The report aggregates manufacturing but, with external sources such as NordStellar, indicates that machinery, electronics, appliance manufacturers, and automotive suppliers are among the most targeted. Common factors include integrated supply chains, extensive remote maintenance connectivity, and centralized scheduling systems.
Why are MES platforms attractive targets for ransomware and advanced threat groups?
MES platforms can halt production across lines or sites if targeted. Industry research indicates actors seek such chokepoints, knowing that disruptions hinder orders, traceability, and quality. Waterfall Security notes that compromising a small number of MES or scheduling servers can produce cascading supply-chain effects and quickly escalate ransom pressure.
What practical initial steps can organizations take to improve MES cybersecurity in light of the 2026 Dragos findings?
Initial steps include:
- establishing an accurate MES asset inventory and interfaces,
- implementing segmentation to keep MES in defined OT DMZ or Level 3 zones,
- enabling OT monitoring on key network devices and reviewing connection patterns,
- enforcing strong authentication and logging for all remote vendor access,
- integrating MES asset information and procedures into incident-response exercises.

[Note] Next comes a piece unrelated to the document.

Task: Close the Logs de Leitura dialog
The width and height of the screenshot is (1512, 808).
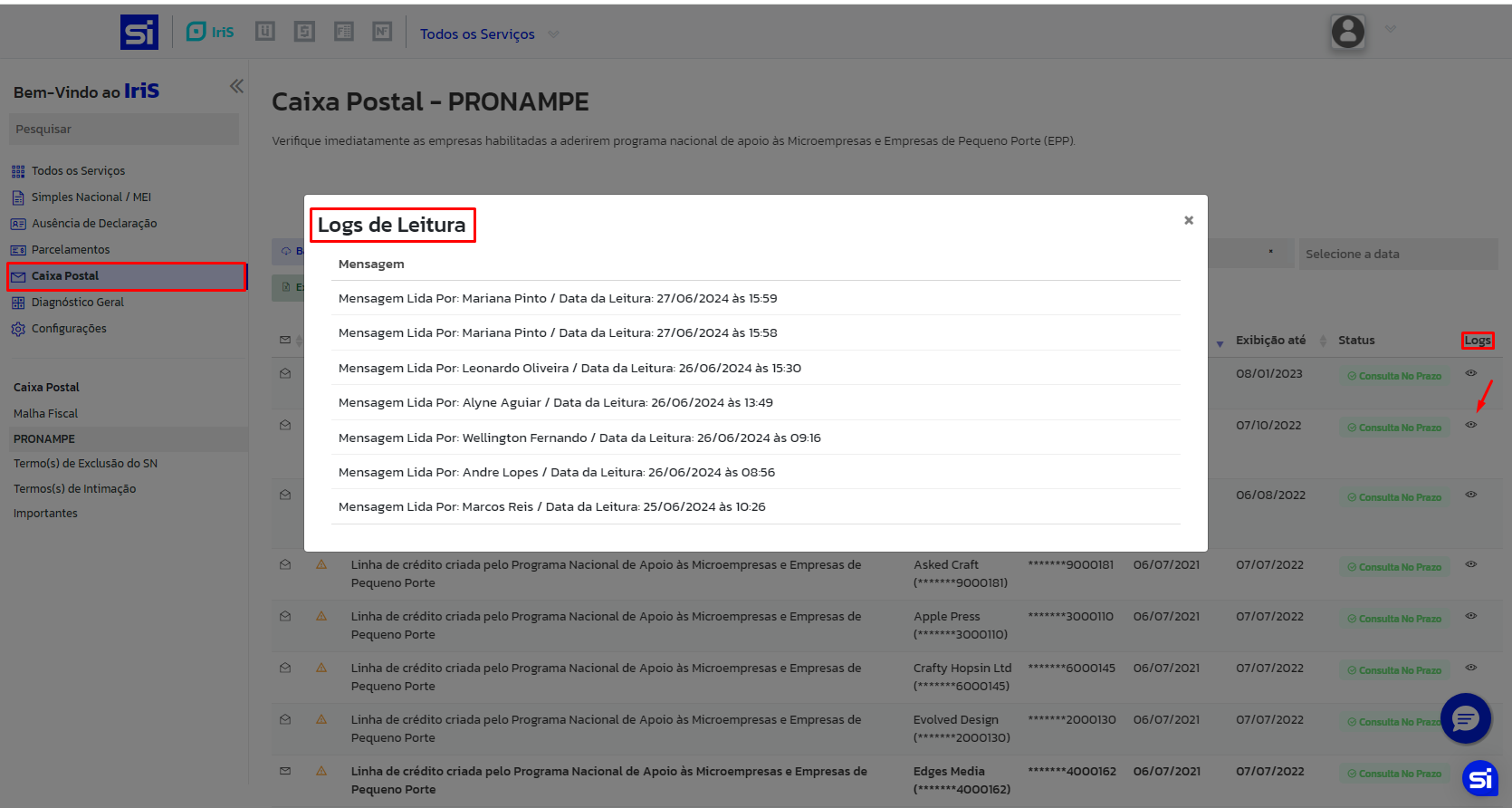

These steps address the visibility and segmentation challenges highlighted in Dragos' report without requiring immediate large-scale changes.
How should industrial organizations address OT supply-chain risk in light of the report's findings?
Addressing OT supply-chain risk includes:
- setting explicit security and access requirements for all vendors and service providers with MES access,
- restricting and monitoring supplier remote access, using policy-controlled jump hosts,
- validating software update sources and tracking configuration changes affecting connected OT assets,
- testing supply-chain incident scenarios in business continuity and response planning.
These measures extend traditional supplier management into the OT and MES domain, reflecting the supply-chain threats documented by Dragos and industry research.